> _Série d'exercices_:
1. Résumez en deux phrases l'entretien consacré à Vaudou Game.
2. Répondez brièvement aux questions suivantes sur l'entretien consacré à Vaudou Game :
(a) Quel est le titre du second opus du groupe ?
(b) De quelle ville est le TP Orchestre Poly-Rythmo ?
(c) À quel artiste Peter Solo préfère-t-il ne pas être comparé ?
3. Prolongez l'entretien consacré à Vaudou Game au-delà de la dernière réplique de Peter Solo.

> _Texte de la page_:
Vaudou Game, funk transatlantique

Adeptes d'un funk rêche et ultra addictif, auteurs de tubes instantanés comme Pas Contente ou le récent La Vie c'est Bon, capables de longues transes à la Fela ou Poly-Rythmo, les Lyonnais de Vaudou Game, emmenés par le charismatique Peter Solo, reviennent muni d'un second opus en forme de classique : Kidayù.


On définit souvent Vaudou Game comme un groupe d'afro funk ou de funk vaudou, explorant un univers proche du TP Orchestre Poly-Rythmo de Cotonou : es-tu d'accord avec ces références et les revendiques-tu ?
Peter Solo : Je suis à fond dans la filiation avec Poly-Rythmo et avec Roger Damawuzan. C'est une fierté : je préfère que l'on me compare à mes aînés plutôt qu'à Michael Jackson, par exemple ; si on me disait que je m'inscrivais dans sa filiation à lui, je comprendrais moins...

> _Données_:
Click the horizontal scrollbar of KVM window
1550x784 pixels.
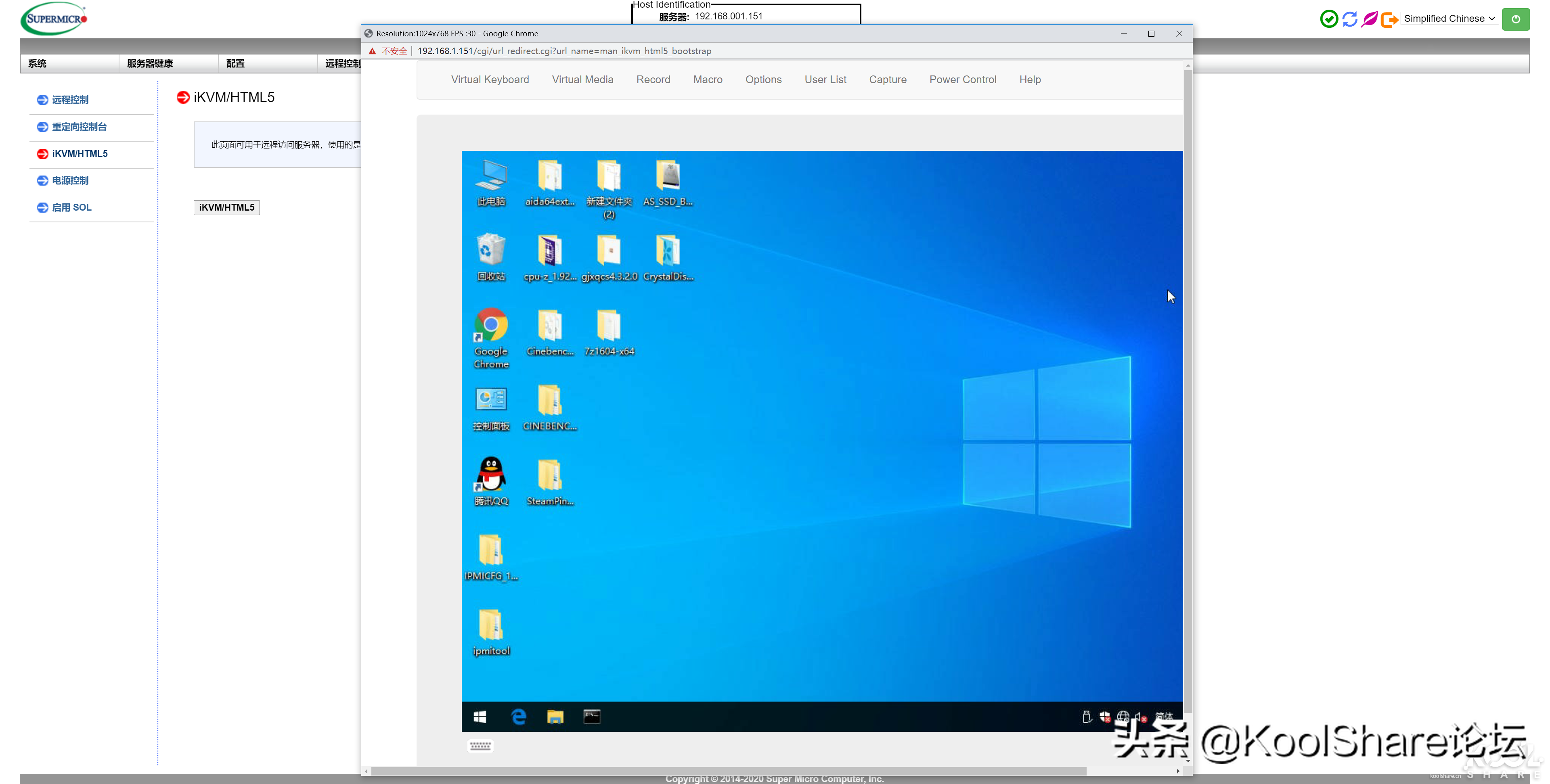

> _Corrigé par exercice_:
1. Les Lyonnais de Vaudou Game, emmenés par Peter Solo et auteurs de titres comme Pas Contente et La Vie c'est Bon, reviennent avec un second opus, Kidayù. Interrogé sur les références qu'on attribue au groupe, Peter Solo revendique pleinement la filiation avec Poly-Rythmo et Roger Damawuzan, qu'il préfère à une comparaison avec Michael Jackson.

2.
(a) Kidayù
(b) Cotonou
(c) Michael Jackson

3.
Certains morceaux des deux albums s'approchent plus du blues, développent une certaine spiritualité, s'éloignent de l'aspect dansant : je pense à Ata Calling par exemple...
Dans la musique, il n'y a pas que la danse. Il y a des moments de recueillement, de ressource, d'émotions fortes. Ces instants d'intimité donnent du relief à un discours, on se doit d'avoir des ambiances différentes à proposer pour varier les énergies et les émotions. Mais cette gamme de morceaux, lents et plus intérieurs, est aussi une gamme authentiquement vaudou togolaise, reprise des chants traditionnels et sacrés.

Le vaudou, c'est le respect de la nature, du monde visible ou invisible qui nous entoure. Peut-on parler de philosophie de vie ? Comment le faire passer sur scène ?
Oui, c'est une philosophie de vie ! Sur scène, la musique est un langage et une énergie qui fait passer ce message. Même si je le chante dans ma langue, une partie de la personne en face comprend le discours intuitivement et l'interprète grâce à l'énergie communicative du vaudou, qui est très positive. Elle nourrit l'âme et la conscience, autant que le cerveau. Et mon discours en français touche les gens.

Kidayù, votre second album, sort ces jours-ci sur Hot Casa. Quelle en a été la génèse ?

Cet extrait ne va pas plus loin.